Have you ever seen an athletic team or a military commander cry in public, demonstrate vulnerability in public, show weakness to an opponent. If he does, he will surely demoralize his troops. And one thing you do not want as you go into battle or start the game is a bunch of demoralized troops.

I do understand that certain supposedly serious thinkers believe that vulnerability is an asset for leaders. Or for people who are undertaking consequential tasks. Do you think that Sherlock Holmes ever cried? 

People who can take action, who can address a problem, who can inspire their troops do not cry in public. Or even in private. If you know what to do you do it. If you do not know what to do or believe that there is nothing you can do, you cry.

Most often we associate crying with grief. When someone you love dies, you might well cry. It is appropriate to the circumstances. It makes sense because there is nothing you can do to undo what has happened.
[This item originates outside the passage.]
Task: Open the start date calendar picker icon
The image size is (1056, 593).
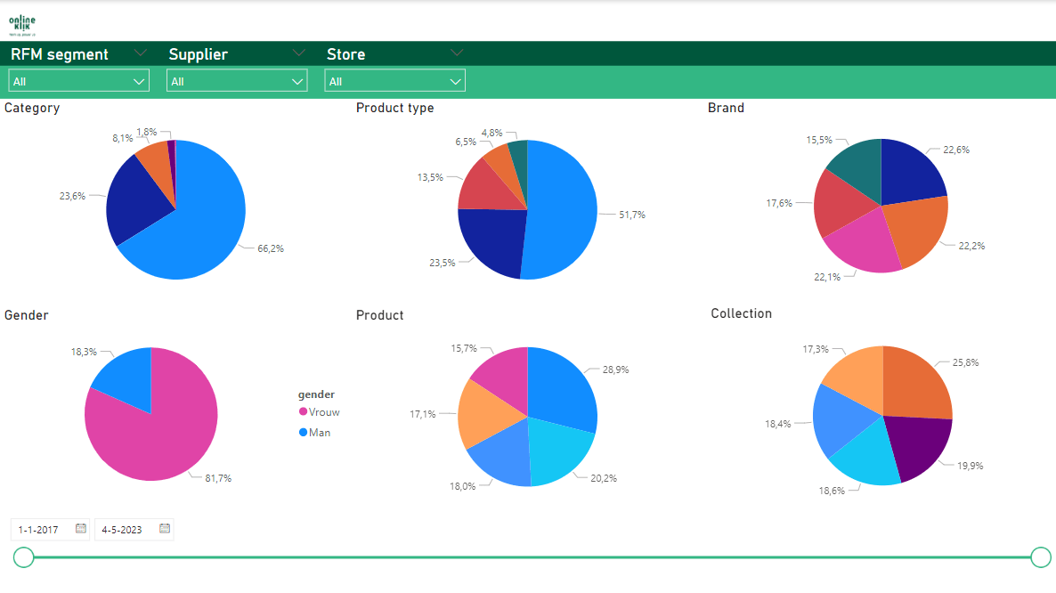Action: click(81, 529)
Not being able to do anything, not being in charge of the situation, you might well cry.

Bennett offers the following observations of American political leaders in the time of the coronavirus:

Charlie Baker, the Republican governor of Massachusetts, broke down while speaking about the death of his best friend’s mother.
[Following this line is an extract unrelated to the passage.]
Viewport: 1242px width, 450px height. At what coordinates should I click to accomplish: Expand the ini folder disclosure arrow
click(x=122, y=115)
Eric Garcetti, the Democratic mayor of Los Angeles, choked back tears while discussing the coronavirus’s impact on his city.
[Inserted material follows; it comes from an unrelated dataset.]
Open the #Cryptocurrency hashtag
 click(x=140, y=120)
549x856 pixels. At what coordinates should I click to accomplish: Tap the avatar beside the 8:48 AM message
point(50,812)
Mark Meadows, President Trump’s chief of staff, has been crying frequently in meetings with White House staff, while Andrew M. Cuomo, the Democratic governor of New York, has teared up on more than one occasion during his daily televised coronavirus briefings.

After Howard Stern asked Mr. Cuomo about it — “Yes” he has cried, the governor said — a local radio show revisited the subject. “I was a little surprised by the question,” Mr. Cuomo said, noting that his father, former Gov. Mario M. Cuomo, was reluctant to admit he cried. His son was not. He had cried, he said, “about the death toll.”

Of course, some of these intrepid leaders cried at someone’s death. We sympathize and offer our condolences. And yet, a chief of staff crying during meetings. Does this give you the impression that the man is in control, in charge, at work on getting us out of the problem.

Do you think that Xi Jinping is crying in Beijing? Was Boris Johnson, who was hospitalized with the virus, crying? Were Emmanuel Macron or Benjamin Netanyahu crying about their inability to do their jobs? I will promise you, if Donald Trump ever shed a tear in public, the pro-crying brigades would be all over him, like a rash. They would never let him live it down.

But, we, having been thoroughly feminized, feel obliged to make a public display of weakness, vulnerability and fecklessness. 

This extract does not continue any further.